Stream: LA   |   Session: In Depth: Arthrodesis
Date/Time: 06-07-2024 (15:00 - 15:30)   |   Location: Auditorium 2
Proximal interphalangeal joint arthrodesis
Meulyzer M*
Equine Clinic De Morette, Asse, Belgium.

Arthrodesis of the proximal interphalangeal joint (PIP) is one of the most commonly performed arthrodeses in horses because it provides a solution to problems in this joint that are not (or no longer) medically treatable and the operated horses retain a reasonable chance of being active again as a sport horse after surgery. As a result, the surgical technique is well described and there is a fair amount of scientific literature available on the outcome after surgery and on the differences in firmness of different constructions and between different types of implants.

The PIP joint in horses is generally considered to be a low-motion and high-load joint.
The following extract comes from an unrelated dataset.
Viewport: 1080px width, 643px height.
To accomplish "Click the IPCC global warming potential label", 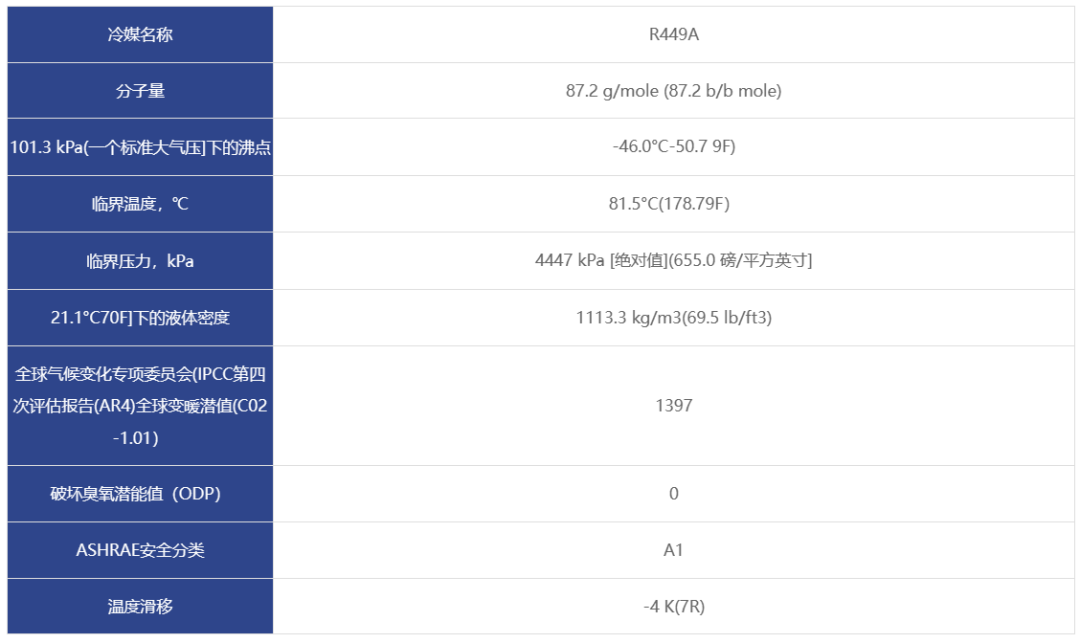I will [x=140, y=406].
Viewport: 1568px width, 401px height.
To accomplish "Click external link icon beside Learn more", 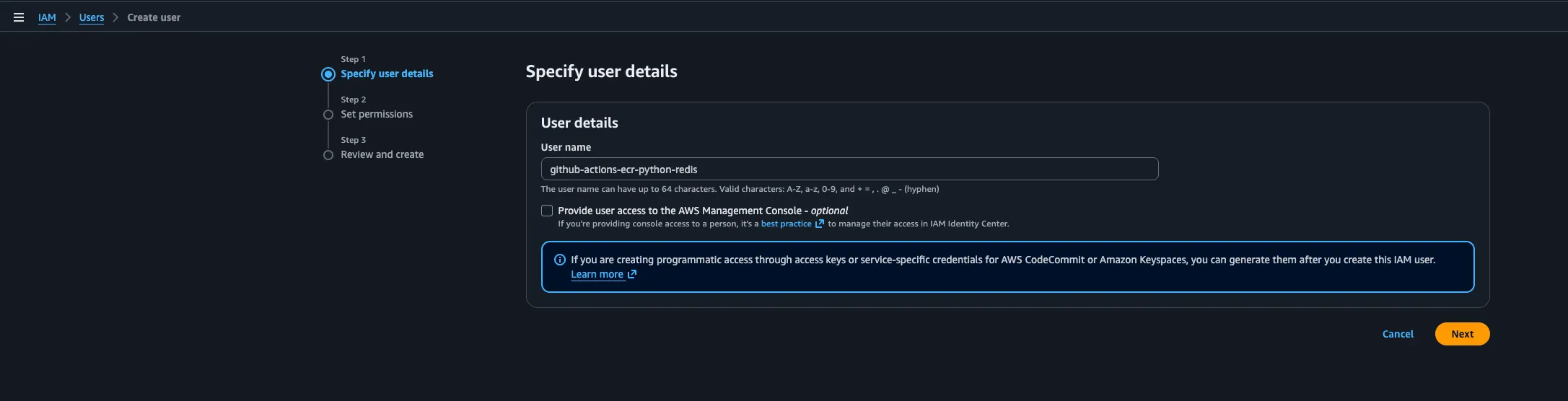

However, kinematic studies have shown that the PIP joint in horses at trot has a range of 14 degrees between full extension and flexion.1 In addition, this joint is part of the complex anatomy of the horse's foot that has to endure extreme forces during athletic performance. We must therefore assume that there is a complex combination of forces acting on the PIP joint with high peaks of compression, flexion and torsion and that permanently fixating this joint will have an impact on the adjacent joints and tendinous structures.

The main indication for an arthrodesis of the PIP joint is osteoarthritis that is unresponsive to medical treatment. This arthritis may be primarily due to the type of activity performed by the horse or secondary to trauma, presence of osteochondral fragments or bone cysts or as a result of an intra-articular wound or infectious arthritis. Additional indications for an arthrodesis are luxation or subluxation and fractures of the first or second phalanx.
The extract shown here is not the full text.